## What is expected
Reproduce, please, the line that holds "You are a computer-use" and all later lines through the end of the entries below, exactly; omit pictures.

## Records provided
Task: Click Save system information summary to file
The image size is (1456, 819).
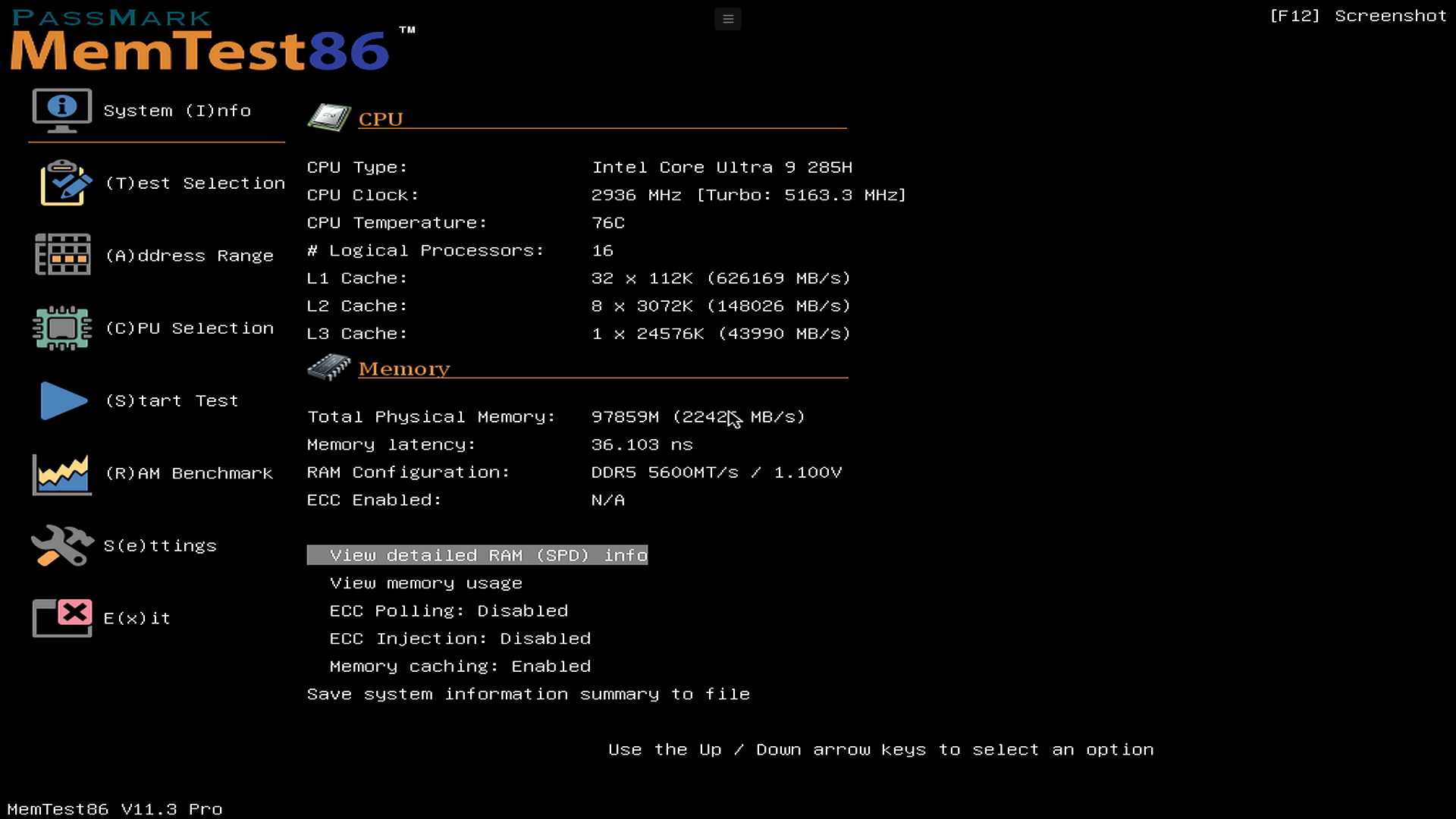Action: 528,695
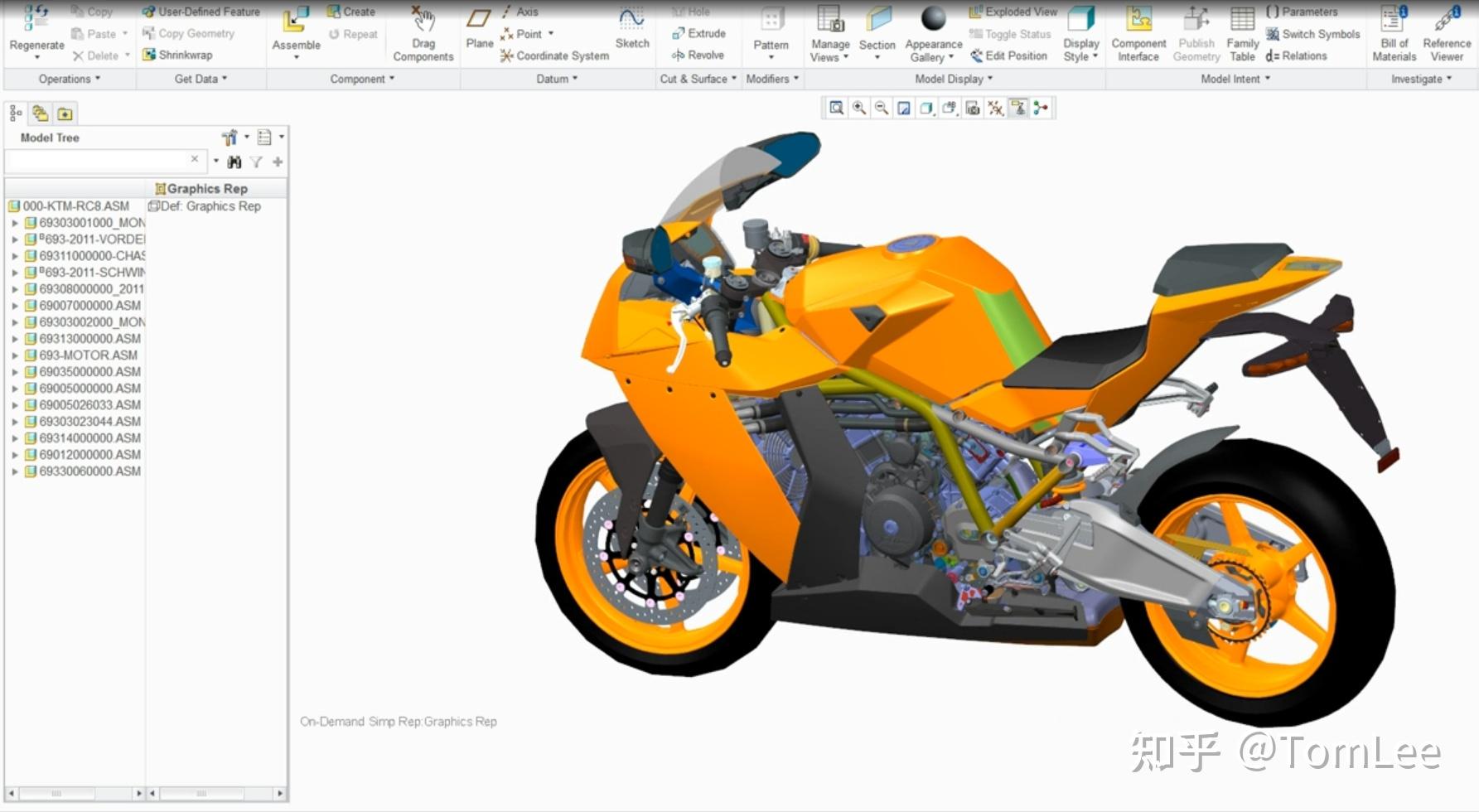Open the Model Display group dropdown
The image size is (1479, 812).
click(x=952, y=79)
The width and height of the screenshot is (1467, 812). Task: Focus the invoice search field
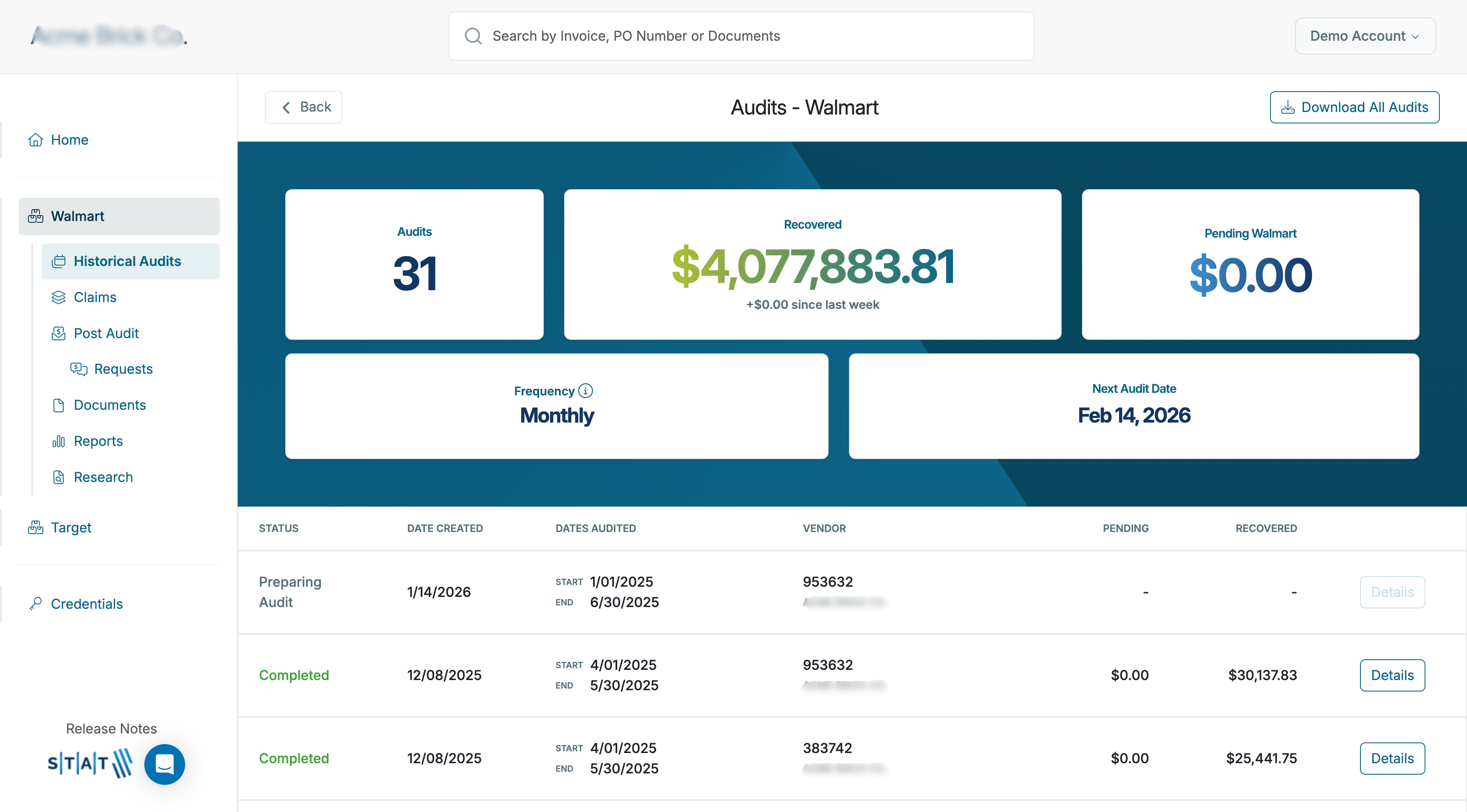point(740,36)
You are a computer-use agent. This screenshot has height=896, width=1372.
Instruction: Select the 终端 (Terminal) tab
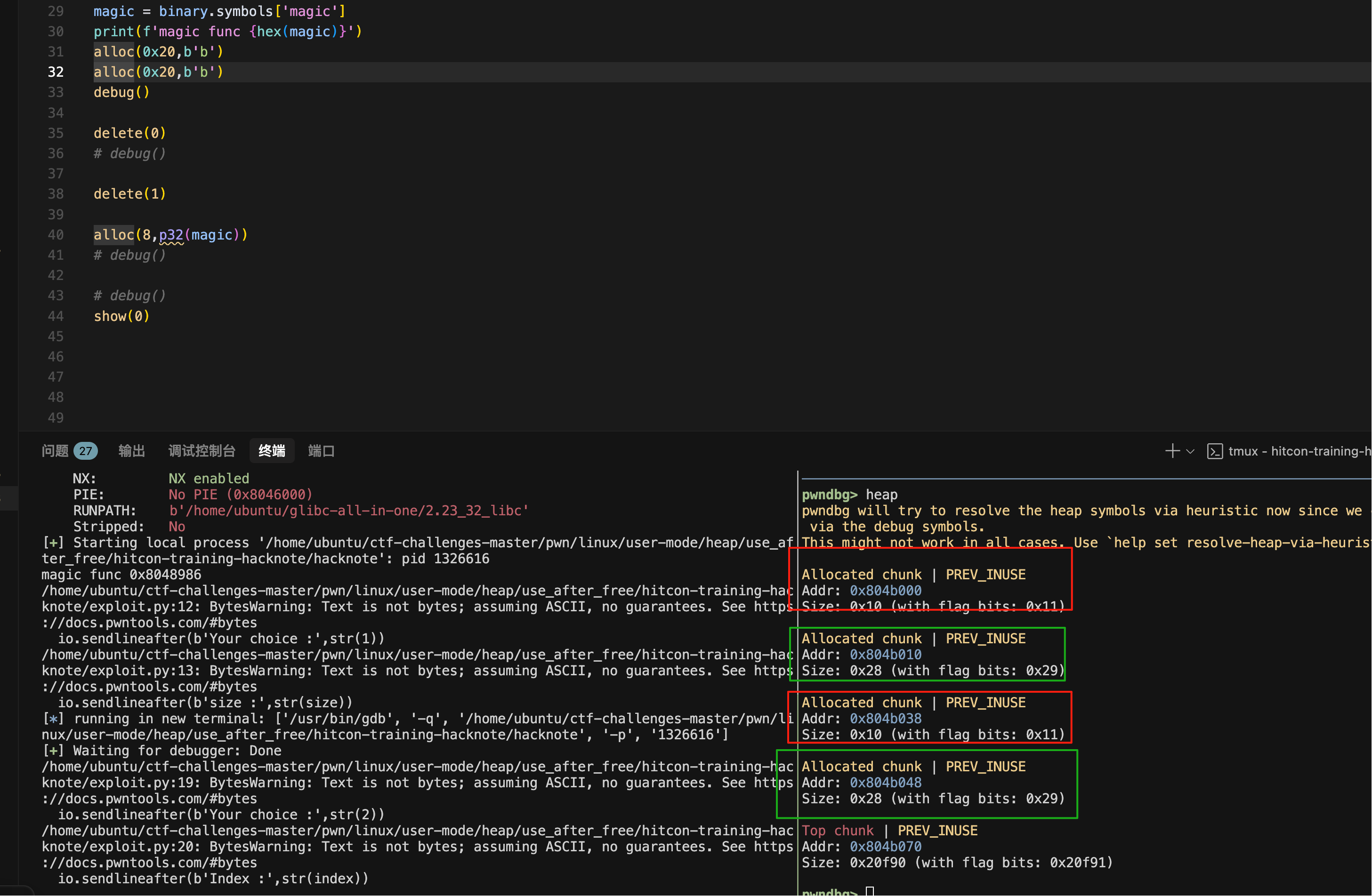(272, 451)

## Solution for this exercise
You are a computer-use agent. This screenshot has height=896, width=1372.
Instruction: Select the 终端 (Terminal) tab
(272, 451)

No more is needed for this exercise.